Tanita Tikaram – Sentimental
Dem „I Got You Babe“-Oboen-Gehupe entkam keiner 1988. „Twist In My Sobriety“ eroberte Europa, thronte auch 13 Wochen lang über Deutschland. Die melancholische Pop-Kleinigkeit schubste den grüblerischen Teenager aus Basingstoke ins helle Rampenlicht. Da stand das Mädchen mit dem dunklen Timbre, neben Tracy Chapman, Toni Childs, Michelle Shocked, begleitet von der reflexartigen Hosianna-Eskorte der Branche – als gestreßter „Star“ einer jungen Songwriterinnen-Szene.

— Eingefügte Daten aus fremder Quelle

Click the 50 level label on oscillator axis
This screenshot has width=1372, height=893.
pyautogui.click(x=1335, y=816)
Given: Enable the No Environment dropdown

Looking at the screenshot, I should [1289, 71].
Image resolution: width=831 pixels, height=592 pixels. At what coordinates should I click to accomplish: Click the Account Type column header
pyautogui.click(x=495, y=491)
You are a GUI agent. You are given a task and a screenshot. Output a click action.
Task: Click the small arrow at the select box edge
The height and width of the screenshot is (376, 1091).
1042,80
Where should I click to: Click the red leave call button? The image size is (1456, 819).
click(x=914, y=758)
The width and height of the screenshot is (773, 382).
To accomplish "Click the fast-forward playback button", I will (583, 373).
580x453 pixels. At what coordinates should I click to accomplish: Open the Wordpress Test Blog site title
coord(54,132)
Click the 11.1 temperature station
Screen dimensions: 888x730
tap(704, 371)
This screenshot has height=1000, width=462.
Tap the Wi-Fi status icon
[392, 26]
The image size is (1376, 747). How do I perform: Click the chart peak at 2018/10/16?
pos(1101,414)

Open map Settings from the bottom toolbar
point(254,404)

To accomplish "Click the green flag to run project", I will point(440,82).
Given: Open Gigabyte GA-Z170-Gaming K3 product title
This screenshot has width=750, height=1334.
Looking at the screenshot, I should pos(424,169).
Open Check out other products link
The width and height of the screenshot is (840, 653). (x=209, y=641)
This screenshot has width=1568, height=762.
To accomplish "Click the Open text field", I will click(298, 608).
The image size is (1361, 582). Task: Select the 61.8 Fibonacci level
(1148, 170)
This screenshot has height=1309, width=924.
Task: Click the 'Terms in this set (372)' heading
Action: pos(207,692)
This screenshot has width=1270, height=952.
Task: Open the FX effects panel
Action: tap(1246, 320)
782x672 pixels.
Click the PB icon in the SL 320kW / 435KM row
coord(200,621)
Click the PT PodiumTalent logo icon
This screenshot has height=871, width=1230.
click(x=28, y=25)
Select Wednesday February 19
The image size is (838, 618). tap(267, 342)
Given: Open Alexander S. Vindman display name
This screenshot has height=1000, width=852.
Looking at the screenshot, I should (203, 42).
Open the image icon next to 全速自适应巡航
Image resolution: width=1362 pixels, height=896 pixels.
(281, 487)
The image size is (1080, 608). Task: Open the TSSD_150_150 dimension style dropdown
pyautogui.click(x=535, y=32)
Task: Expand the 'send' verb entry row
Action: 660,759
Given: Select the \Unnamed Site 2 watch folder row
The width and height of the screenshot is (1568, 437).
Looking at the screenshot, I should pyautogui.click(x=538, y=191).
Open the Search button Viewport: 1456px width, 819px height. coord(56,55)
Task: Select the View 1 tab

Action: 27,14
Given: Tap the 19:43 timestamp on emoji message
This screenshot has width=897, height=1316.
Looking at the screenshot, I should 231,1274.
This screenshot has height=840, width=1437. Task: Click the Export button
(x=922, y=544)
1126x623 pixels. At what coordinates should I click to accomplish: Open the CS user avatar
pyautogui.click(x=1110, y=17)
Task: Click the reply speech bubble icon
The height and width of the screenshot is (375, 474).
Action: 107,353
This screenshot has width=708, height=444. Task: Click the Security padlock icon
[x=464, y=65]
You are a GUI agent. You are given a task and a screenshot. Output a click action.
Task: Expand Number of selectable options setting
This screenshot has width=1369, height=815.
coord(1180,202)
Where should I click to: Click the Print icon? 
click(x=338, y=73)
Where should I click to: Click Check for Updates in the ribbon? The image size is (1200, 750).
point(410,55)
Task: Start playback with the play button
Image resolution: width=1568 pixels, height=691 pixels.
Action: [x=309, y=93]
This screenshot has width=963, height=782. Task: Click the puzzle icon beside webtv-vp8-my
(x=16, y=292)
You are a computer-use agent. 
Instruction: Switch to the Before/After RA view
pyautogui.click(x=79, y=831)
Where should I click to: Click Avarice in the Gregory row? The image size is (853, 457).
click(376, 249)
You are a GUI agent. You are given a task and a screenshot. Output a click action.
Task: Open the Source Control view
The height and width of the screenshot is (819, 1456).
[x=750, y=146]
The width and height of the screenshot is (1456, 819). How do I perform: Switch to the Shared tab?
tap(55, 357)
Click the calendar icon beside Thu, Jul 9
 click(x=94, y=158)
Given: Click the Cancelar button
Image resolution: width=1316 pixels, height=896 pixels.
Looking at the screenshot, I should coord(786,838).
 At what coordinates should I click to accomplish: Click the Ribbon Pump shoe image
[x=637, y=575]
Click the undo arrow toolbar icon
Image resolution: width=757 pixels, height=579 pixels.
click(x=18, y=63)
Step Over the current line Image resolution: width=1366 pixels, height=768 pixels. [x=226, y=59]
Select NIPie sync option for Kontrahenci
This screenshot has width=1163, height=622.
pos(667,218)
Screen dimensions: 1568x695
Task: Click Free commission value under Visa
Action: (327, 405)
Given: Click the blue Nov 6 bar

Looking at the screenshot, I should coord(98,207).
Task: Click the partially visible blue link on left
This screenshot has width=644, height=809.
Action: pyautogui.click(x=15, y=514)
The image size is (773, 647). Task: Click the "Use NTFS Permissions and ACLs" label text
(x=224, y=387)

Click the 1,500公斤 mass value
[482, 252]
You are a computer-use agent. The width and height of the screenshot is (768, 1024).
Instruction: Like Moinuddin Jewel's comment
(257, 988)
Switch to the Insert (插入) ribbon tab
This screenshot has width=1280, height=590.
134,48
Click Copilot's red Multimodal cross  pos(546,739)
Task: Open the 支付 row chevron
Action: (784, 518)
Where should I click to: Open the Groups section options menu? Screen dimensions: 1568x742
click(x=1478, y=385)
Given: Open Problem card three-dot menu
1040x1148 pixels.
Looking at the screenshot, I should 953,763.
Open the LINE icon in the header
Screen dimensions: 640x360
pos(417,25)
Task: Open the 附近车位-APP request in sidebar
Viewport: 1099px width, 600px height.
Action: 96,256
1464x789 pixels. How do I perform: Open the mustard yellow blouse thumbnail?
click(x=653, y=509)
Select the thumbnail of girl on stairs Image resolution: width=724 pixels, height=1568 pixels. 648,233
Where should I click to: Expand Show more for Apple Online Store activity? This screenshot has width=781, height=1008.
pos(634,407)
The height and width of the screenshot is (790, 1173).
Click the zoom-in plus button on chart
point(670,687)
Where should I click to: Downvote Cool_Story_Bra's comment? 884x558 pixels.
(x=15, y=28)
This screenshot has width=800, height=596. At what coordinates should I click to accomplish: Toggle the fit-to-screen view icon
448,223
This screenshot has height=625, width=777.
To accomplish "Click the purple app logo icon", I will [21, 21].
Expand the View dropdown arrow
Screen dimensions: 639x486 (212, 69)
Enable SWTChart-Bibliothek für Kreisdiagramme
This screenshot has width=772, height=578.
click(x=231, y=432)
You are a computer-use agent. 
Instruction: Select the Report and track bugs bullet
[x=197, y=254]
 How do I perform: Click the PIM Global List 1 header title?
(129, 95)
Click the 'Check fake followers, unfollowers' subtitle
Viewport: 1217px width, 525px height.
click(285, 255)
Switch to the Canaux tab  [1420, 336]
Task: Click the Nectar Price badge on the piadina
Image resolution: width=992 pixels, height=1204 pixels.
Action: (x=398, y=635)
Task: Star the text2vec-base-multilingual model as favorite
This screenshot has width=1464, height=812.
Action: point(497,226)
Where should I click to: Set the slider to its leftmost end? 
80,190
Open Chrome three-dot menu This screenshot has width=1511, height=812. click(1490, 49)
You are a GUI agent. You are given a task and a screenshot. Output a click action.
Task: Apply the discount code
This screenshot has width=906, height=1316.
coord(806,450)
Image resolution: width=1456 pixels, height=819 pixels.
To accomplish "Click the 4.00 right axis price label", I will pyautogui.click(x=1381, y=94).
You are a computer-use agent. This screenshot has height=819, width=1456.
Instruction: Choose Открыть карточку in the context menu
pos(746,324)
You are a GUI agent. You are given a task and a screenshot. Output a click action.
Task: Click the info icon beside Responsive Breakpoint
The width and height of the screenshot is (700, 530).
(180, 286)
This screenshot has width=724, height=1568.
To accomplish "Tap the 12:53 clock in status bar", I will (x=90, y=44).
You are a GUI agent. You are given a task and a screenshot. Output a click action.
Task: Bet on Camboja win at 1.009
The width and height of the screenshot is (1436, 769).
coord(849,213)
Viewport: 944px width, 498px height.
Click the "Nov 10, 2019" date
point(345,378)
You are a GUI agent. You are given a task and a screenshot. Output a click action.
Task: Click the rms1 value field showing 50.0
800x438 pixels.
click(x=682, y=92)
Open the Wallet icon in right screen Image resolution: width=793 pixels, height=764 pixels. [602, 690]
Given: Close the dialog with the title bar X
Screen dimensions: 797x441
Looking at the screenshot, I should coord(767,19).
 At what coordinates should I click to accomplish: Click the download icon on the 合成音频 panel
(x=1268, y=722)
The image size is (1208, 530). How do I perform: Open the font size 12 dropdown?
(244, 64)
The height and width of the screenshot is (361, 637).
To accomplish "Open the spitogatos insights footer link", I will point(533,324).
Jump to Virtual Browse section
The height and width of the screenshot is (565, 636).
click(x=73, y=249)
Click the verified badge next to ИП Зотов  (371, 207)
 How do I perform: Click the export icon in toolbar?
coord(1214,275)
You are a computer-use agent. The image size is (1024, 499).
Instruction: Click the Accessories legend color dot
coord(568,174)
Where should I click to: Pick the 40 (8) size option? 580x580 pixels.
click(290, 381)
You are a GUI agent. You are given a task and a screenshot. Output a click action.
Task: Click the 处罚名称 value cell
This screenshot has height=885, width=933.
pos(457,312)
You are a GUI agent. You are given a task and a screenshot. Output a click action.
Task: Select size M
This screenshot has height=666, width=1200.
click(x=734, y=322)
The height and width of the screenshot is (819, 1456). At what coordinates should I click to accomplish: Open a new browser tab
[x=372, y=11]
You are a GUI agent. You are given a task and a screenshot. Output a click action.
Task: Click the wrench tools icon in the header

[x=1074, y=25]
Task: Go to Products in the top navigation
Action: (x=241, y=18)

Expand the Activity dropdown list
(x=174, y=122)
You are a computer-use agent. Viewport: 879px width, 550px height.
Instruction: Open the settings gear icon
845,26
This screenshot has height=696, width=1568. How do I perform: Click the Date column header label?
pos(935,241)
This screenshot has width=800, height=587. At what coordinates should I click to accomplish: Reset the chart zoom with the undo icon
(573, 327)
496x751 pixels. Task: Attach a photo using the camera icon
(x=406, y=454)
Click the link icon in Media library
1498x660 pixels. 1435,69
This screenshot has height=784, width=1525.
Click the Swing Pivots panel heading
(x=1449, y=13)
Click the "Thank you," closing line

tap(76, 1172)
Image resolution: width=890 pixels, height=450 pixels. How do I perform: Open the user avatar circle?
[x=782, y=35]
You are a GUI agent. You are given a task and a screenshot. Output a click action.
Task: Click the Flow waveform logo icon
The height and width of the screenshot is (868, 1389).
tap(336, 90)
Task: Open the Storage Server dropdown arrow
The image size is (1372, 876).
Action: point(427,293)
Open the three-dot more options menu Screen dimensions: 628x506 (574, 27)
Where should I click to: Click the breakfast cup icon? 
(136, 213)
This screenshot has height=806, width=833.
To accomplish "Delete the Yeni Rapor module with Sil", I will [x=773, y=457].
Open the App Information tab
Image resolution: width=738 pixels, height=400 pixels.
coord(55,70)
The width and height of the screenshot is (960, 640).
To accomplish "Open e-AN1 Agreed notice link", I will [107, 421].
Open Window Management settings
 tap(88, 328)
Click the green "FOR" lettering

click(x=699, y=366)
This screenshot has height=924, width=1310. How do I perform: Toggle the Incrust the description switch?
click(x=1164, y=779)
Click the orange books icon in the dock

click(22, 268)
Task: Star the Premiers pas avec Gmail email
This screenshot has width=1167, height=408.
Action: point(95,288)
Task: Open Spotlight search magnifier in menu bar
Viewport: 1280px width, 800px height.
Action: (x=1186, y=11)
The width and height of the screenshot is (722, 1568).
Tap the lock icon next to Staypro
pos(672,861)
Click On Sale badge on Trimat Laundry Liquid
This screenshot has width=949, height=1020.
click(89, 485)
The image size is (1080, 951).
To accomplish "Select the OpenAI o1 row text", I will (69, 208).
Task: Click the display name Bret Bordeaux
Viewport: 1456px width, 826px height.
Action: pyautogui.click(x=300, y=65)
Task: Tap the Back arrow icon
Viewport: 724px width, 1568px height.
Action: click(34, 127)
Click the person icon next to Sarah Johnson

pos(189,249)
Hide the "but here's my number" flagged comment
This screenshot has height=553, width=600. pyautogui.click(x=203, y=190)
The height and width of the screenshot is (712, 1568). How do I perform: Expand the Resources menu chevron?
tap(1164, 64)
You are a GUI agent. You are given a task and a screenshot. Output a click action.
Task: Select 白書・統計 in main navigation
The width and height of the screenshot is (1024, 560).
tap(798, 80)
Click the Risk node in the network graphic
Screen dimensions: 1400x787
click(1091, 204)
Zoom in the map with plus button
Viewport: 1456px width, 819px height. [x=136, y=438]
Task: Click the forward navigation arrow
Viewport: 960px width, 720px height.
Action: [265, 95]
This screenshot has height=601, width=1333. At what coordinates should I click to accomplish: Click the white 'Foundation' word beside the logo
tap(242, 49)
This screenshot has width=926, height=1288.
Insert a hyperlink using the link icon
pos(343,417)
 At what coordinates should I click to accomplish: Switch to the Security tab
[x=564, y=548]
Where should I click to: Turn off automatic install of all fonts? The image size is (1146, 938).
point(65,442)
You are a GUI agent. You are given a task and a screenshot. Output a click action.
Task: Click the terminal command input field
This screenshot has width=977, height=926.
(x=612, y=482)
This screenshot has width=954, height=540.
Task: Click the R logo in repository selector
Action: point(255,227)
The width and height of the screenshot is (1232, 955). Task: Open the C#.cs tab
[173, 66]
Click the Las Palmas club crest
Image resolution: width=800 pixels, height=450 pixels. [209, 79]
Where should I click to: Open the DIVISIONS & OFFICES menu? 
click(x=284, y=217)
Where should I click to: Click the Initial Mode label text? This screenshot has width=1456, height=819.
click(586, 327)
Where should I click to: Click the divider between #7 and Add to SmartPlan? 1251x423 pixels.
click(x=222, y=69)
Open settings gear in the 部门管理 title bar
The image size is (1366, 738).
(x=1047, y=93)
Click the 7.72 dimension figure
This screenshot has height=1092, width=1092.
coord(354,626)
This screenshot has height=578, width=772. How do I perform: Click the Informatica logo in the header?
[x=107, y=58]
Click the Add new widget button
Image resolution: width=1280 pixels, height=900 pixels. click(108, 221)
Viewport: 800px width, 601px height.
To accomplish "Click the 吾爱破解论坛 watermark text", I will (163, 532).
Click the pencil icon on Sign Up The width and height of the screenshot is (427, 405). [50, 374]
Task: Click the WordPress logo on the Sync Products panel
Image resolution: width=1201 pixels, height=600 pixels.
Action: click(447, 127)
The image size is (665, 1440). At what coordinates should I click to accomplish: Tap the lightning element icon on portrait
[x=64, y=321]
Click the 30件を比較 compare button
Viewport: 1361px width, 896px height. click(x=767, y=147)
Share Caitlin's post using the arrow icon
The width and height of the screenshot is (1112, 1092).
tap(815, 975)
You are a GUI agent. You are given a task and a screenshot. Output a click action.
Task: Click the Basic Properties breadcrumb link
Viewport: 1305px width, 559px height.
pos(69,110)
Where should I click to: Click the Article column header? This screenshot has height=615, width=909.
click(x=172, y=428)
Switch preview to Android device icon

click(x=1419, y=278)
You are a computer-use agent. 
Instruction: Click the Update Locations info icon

Ambitionierte Folgewerke tönten nach einer gefährlichen Überdosis ihres Helden Van Morrison: zickig, bleiern, fast depressiv. Fürs siebte Album sollte die neue alte Leichtigkeit her. Computer-Sounds erwiesen sich als nicht zweckdienlich, Tikaram und Co-Produzent Neil Brockbank gaben einem organischen Mix aus akustischen Gitarren, Piano, Bläsern und Streichern den Vorzug – sicherlich erfolgverdächtig seit Norah Jones und Katie Melua. Die zehn Songs seien, berichtet sie, während der Arbeit im Studio entstanden, ungeplant und instinktiv. Trägt vielleicht darum die Startnummer „Something New“ ihren Titel so hörbar zu Unrecht? Deren erste vier Takte sind ja hundertprozentig „I Am, I Said“ und geeignet, dessen Komponisten Neil Diamond Extra-Dollars zu bescheren. Abgesehen davon läßt sich Tanita wenig vorwerfen. Ihre Lieder haben Melodie und Atmosphäre, setzen auf entspannte Intimität statt auf grelle Vordergründigkeit Tango, Country, viel betulich swingender Barjazz, dazu zwei erhebendere Duette mit Nick Lowe („Everyday Is New“, „Forever“). Geschmackssache bleiben Stimme, Intonation, Phrasierung. Sie raunt, kann man sagen, sie nimmt sich zurück, ganz unaufgeregt Oden Sie mault, singt auch mal manieriert daneben – und wirkt anämisch, geradezu sediert Der Soundtrack zur letzten Bestellung im Morgengrauen. Wenn das wahre Leben wieder erwacht, draußen.